Originally Posted by Der Ami
Raimey,
First of all, you will not be able to buy 6.5x70R ammo loaded by any commercial manufacturer in either Suhl or Austria; you will either have to load it yourself or have a custom handloader load it for you. Whoever loads the ammo will have to match it to the rifle (within accepted tolerances). The nominal caliber is only the "name" of the cartridge the gun is chambered to use. Some "names" are established to fit actual dimensions, some are established to fit nominal dimensions (6.5mm is .256", but a nominal 6.5 mm bullet is .264-5" or 6.7mm diameter).
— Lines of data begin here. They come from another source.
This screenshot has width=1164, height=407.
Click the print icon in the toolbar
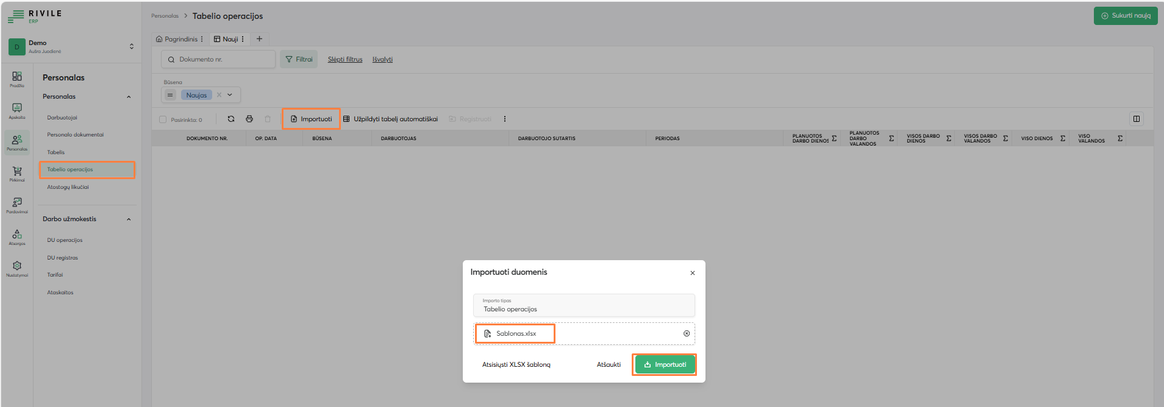click(249, 119)
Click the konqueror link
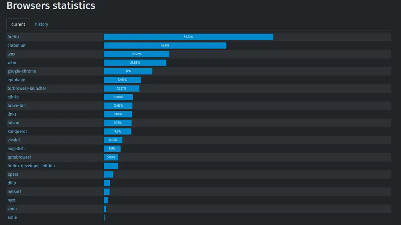This screenshot has height=225, width=401. pos(17,131)
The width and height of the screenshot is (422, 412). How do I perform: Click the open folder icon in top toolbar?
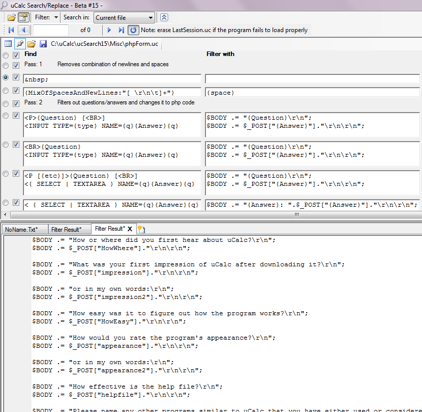coord(11,17)
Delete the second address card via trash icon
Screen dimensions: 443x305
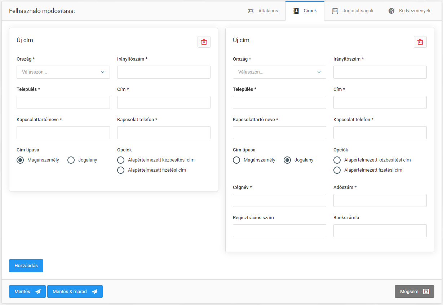420,42
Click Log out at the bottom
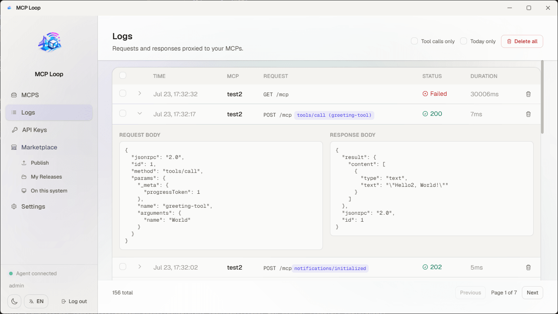 (x=74, y=301)
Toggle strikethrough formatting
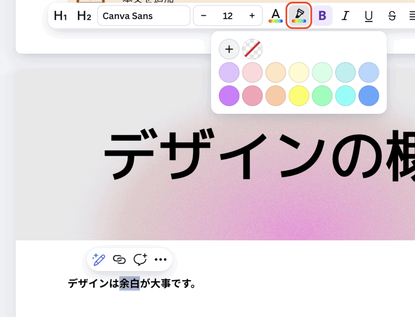Viewport: 415px width, 317px height. pyautogui.click(x=392, y=16)
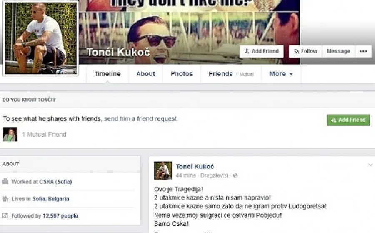View the Friends tab
This screenshot has height=233, width=375.
(231, 74)
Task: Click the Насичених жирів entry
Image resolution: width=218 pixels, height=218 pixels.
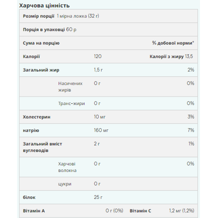Action: coord(70,87)
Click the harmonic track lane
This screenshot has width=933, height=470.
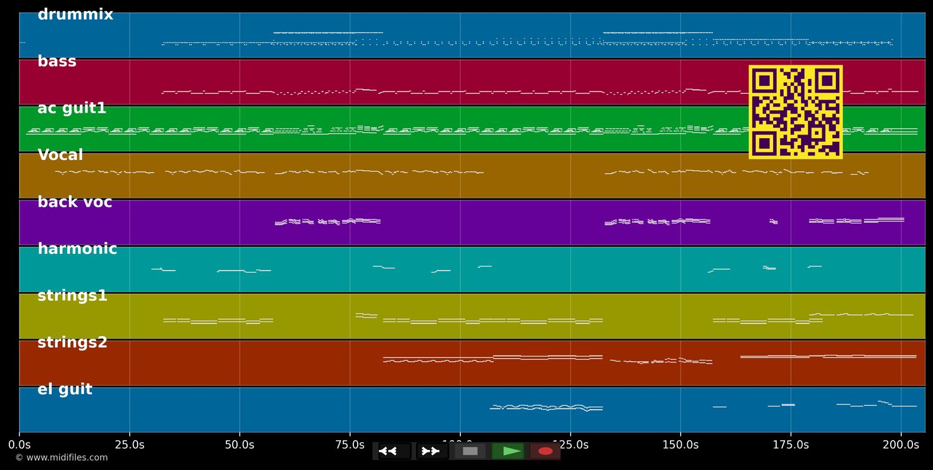coord(435,269)
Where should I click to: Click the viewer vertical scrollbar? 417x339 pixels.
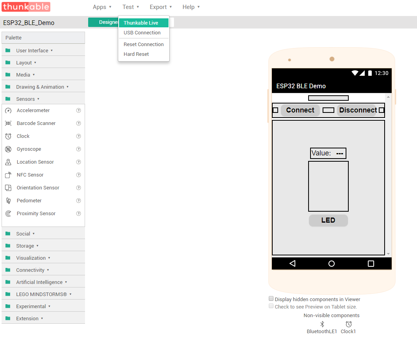tap(388, 176)
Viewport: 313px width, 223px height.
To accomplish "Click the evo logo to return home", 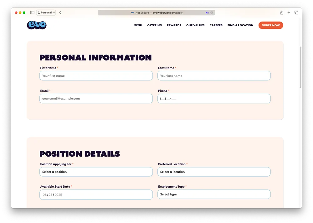I will pyautogui.click(x=36, y=25).
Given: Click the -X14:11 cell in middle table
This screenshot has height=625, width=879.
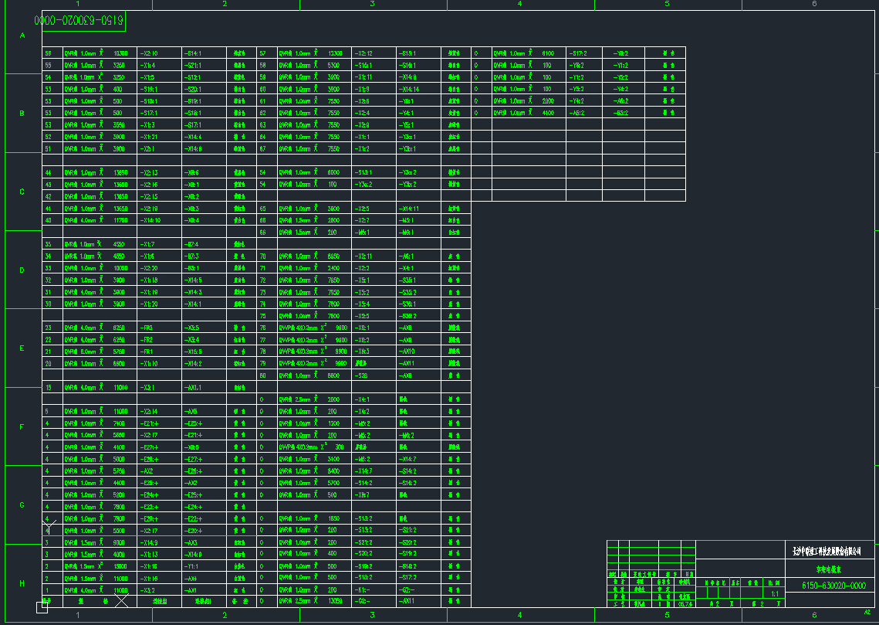Looking at the screenshot, I should click(408, 209).
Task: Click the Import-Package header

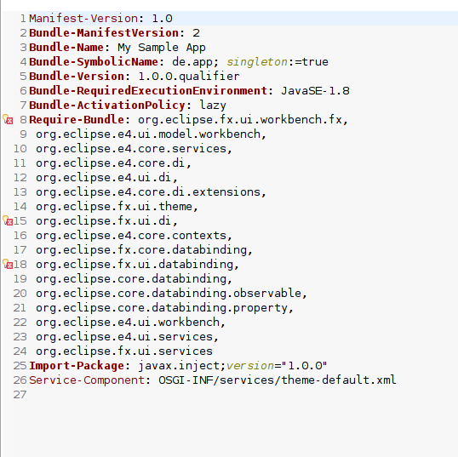Action: coord(77,366)
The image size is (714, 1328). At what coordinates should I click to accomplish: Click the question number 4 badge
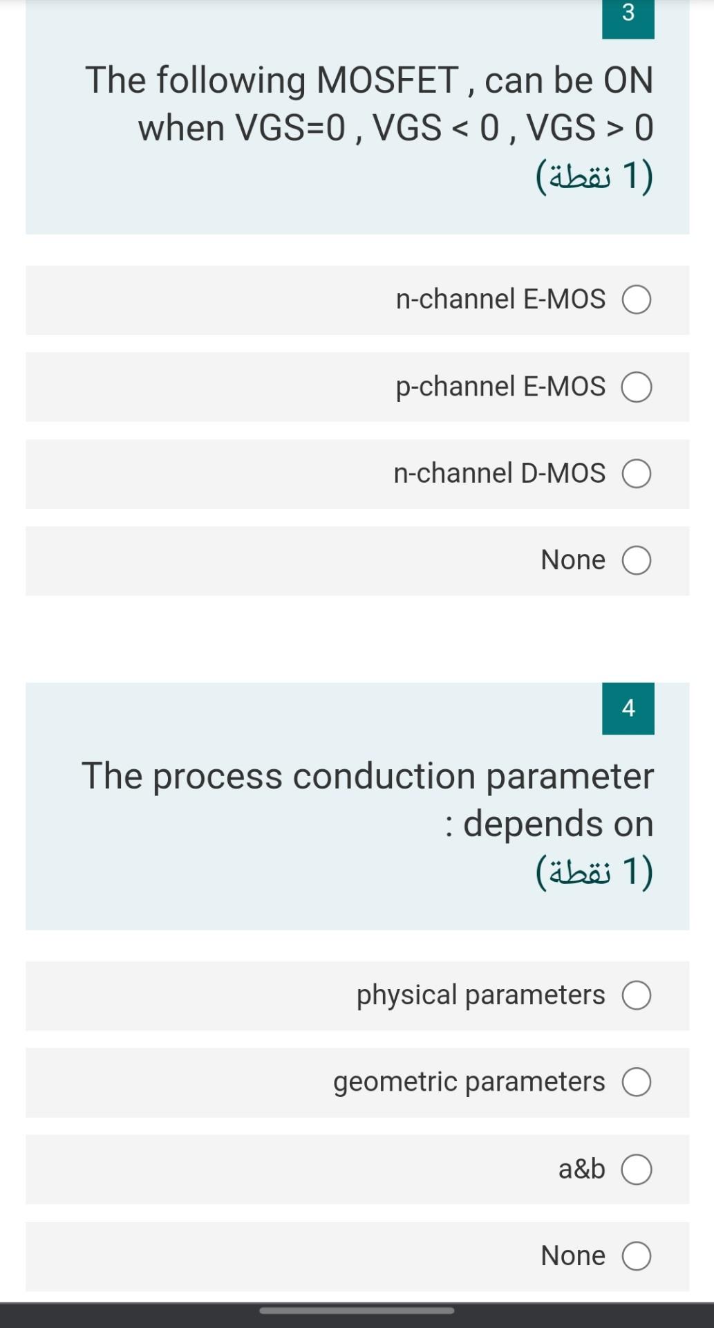click(x=628, y=708)
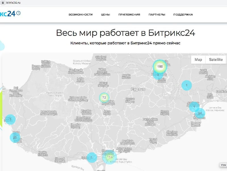Open the ПАРТНЕРЫ section
Viewport: 227px width, 171px height.
click(x=157, y=15)
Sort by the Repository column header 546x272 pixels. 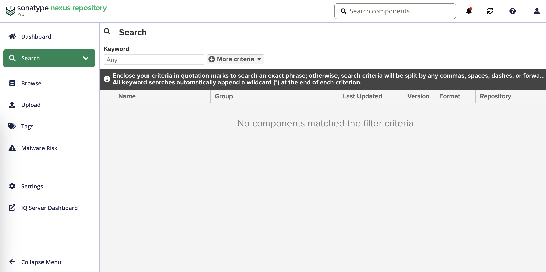coord(508,96)
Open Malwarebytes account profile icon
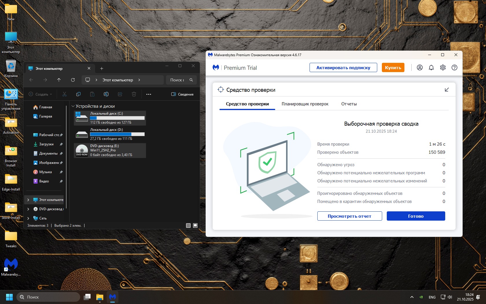 (419, 67)
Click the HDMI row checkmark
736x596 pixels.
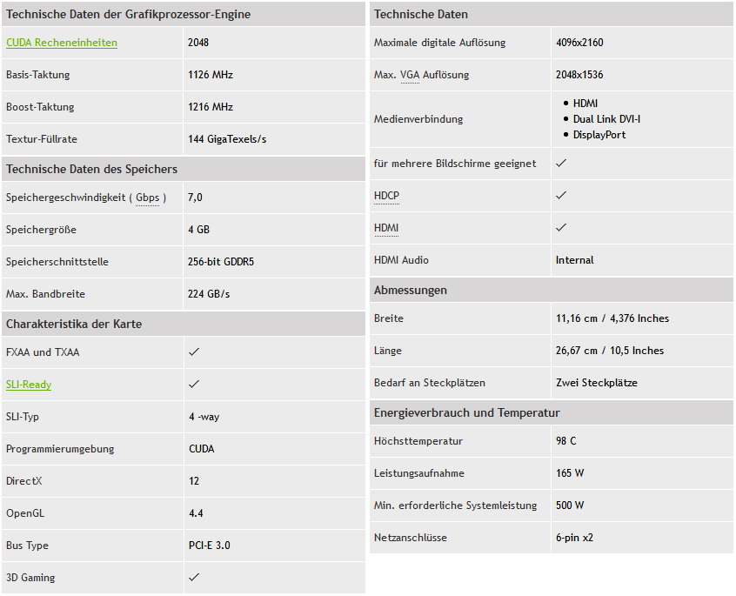561,227
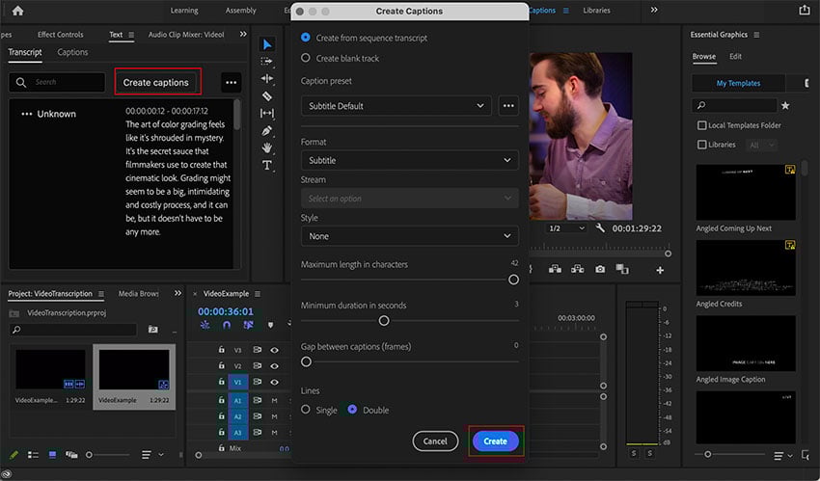Go to the Home screen icon
Screen dimensions: 820x481
pyautogui.click(x=16, y=11)
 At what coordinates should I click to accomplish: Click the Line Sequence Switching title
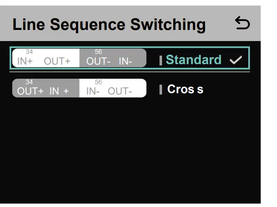(x=109, y=24)
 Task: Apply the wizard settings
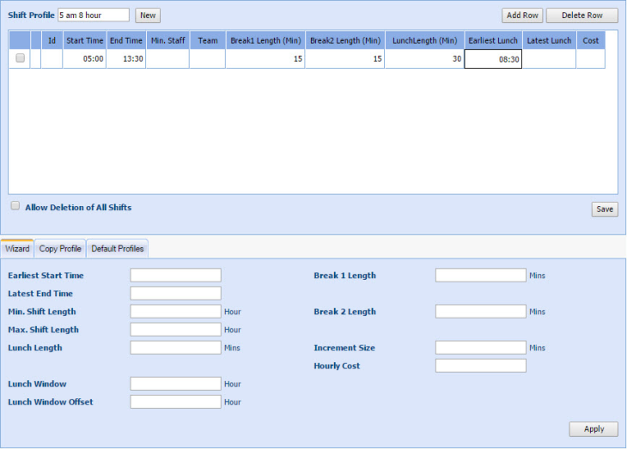(594, 429)
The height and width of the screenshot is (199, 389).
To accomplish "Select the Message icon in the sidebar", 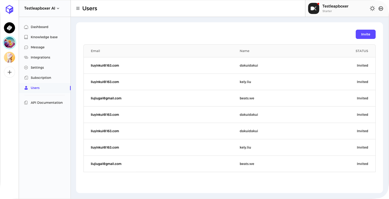I will (26, 47).
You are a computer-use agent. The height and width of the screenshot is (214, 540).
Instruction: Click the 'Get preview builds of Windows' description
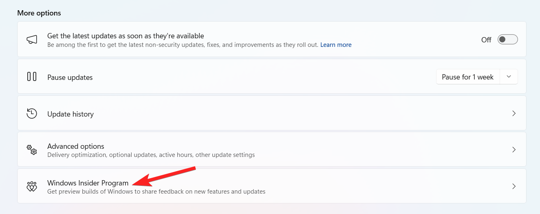(156, 192)
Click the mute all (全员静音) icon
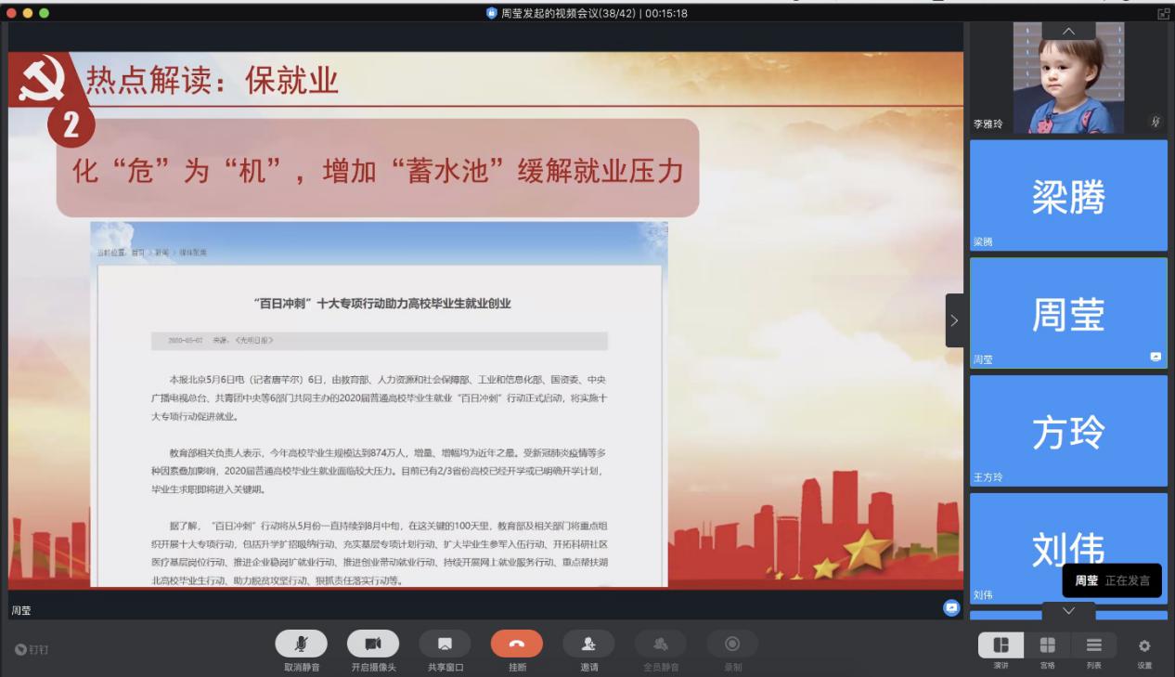Image resolution: width=1175 pixels, height=677 pixels. [x=661, y=644]
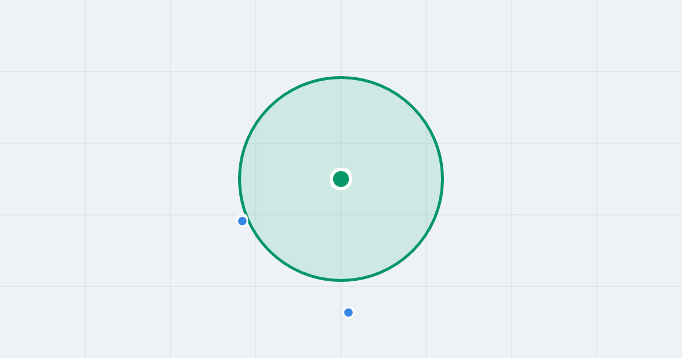682x358 pixels.
Task: Click empty map canvas in top-left grid cell
Action: [x=43, y=36]
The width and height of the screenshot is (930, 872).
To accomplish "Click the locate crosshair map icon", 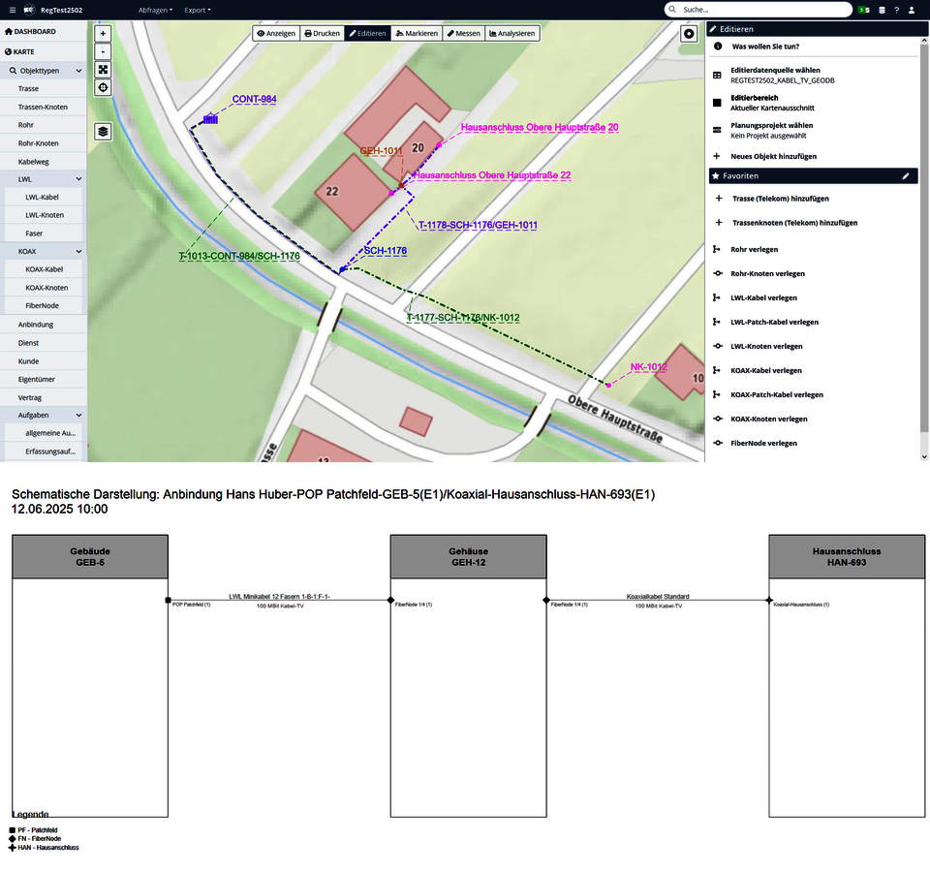I will click(103, 87).
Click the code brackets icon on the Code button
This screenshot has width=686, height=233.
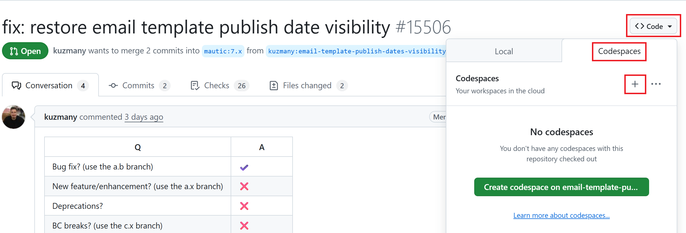639,26
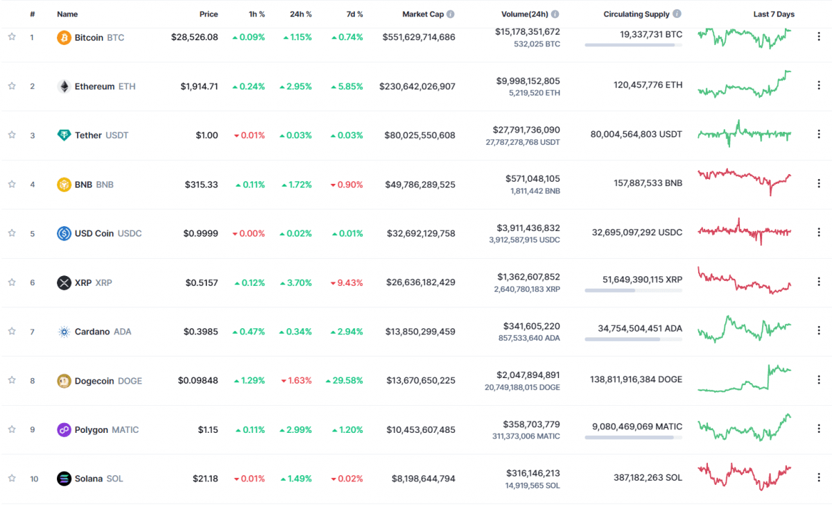832x505 pixels.
Task: Click the Bitcoin logo icon
Action: [64, 37]
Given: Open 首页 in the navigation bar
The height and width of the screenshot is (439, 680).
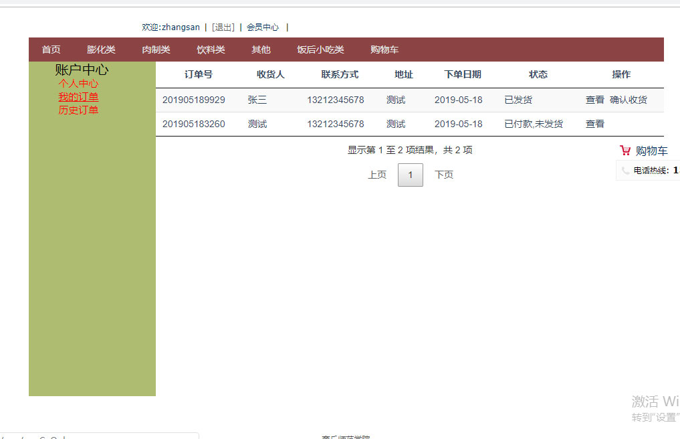Looking at the screenshot, I should [51, 50].
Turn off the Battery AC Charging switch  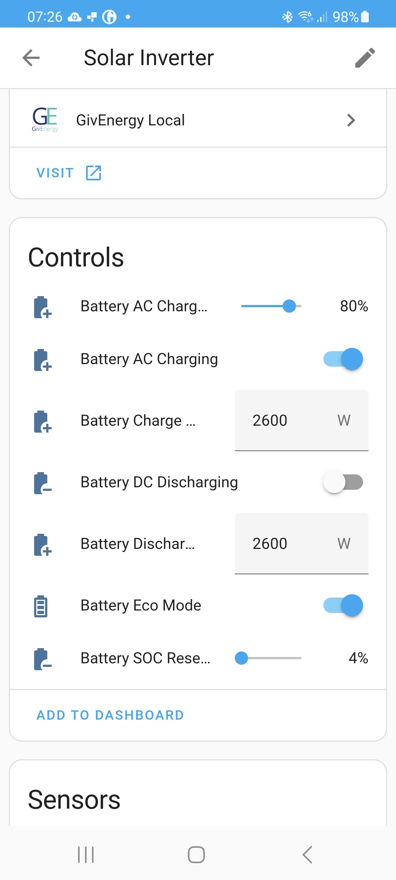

Some cartridges have different names to avoid confusion but use the same size bullet (.218 Bee, .219 Wasp, .220 Swift, .221 Fireball, .222 Remington, .223 Remington, and .225 Winchester all use .224"diameter bullets), some have the same nominal size but different actual size (38 S&W Special is .357", 38S&W is .361", 38Colt is .375"), sometimes the same cartridge has different names for advertising (38S&W and 38Colt New Police are the same). Some people think the metric system avoids confusion, but subject of this thread shows that is not entirely true. As long as commercial ammo is available, using ammo that matches the nominal caliber of the gun is correct. .....

Ford:

I can appreciate your Socratic method of reply but I am looking for period data. I just am not of the opinion of there being a full array of bullet diameters for the 6,5X70R: Maybe one for the Germans out of Suhl, the cradle of the 6,5X70R(„Bleistiftpatrone = Pencil Cartridge“) and one for the Austrian version, where Franz Sodia was doing all the heavy lifting and totin' the mail. And I am positive he was involved purely for the Benjamins($,€,£,¥).